I needed a way to increase my appreciation of life so I decided to start looking for the Good Life ... come along for the ride!

Tuesday, July 19, 2005

Essays from a SciFi Master

Isaac Asimov was one of the most recognized names in Science Fiction in the 20th Century. While he was a legendary novelist, he loved playing with ideas as the essays in The Tragedy of the Moon demonstrate. In "The Ancient and the Ultimate" he muses on the book as a form of "stored speech." Asked to speculate on the perfect video cassette of the future, he describes the BOOK - compact, self-contained, personal, unobtrusive, portable. Technology may find a replacement for the ubiquitous book but, until that day, Asimov argues, books will not disappear.
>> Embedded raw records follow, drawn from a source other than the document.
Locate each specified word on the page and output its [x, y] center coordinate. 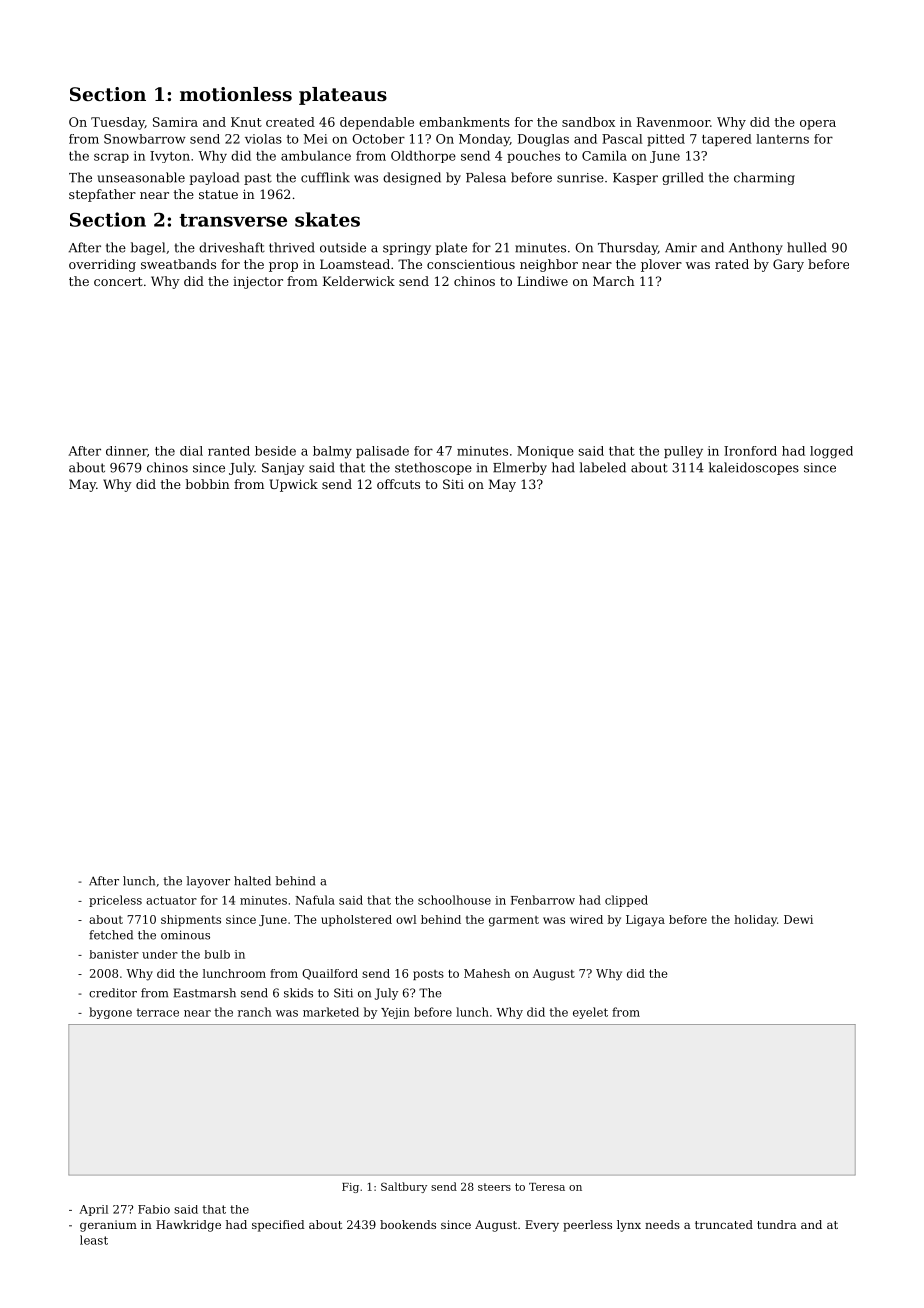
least [94, 1240]
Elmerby [520, 468]
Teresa [547, 1187]
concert [118, 281]
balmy [332, 452]
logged [831, 452]
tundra [777, 1224]
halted [252, 881]
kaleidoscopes [754, 468]
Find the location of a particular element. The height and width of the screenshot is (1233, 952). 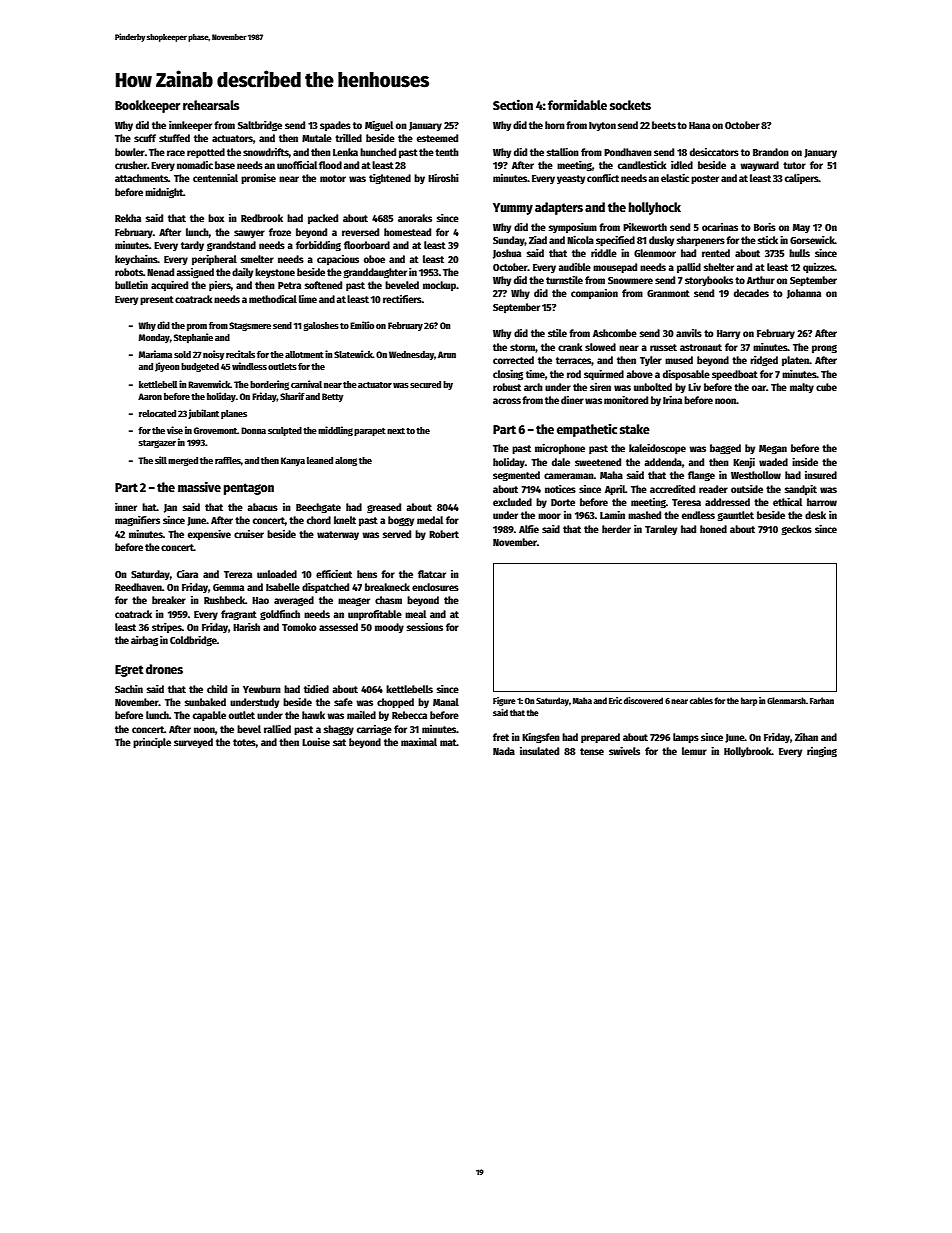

While the essays in this volume cover a lot of ground from space to the thyroid gland to the book, one of the most intriguing is "Lost in Non-Translation". Asimov examines the meaning of despised foreigners in two Biblical stories - a Moabite woman, in the Old Testament book of Ruth, and a Samaritan business man, Jesus' Parable of the Good Samaritan in the New Testament. He brings home the distinctions humans make toward those despised others in our midst in terms of American race relations. Although there have been many changes to the category of despised others in America, this essay is as thought provoking a treatment today as when it was published some 30 years ago.

These two essays alone make The Tragedy of the Moon worth reading.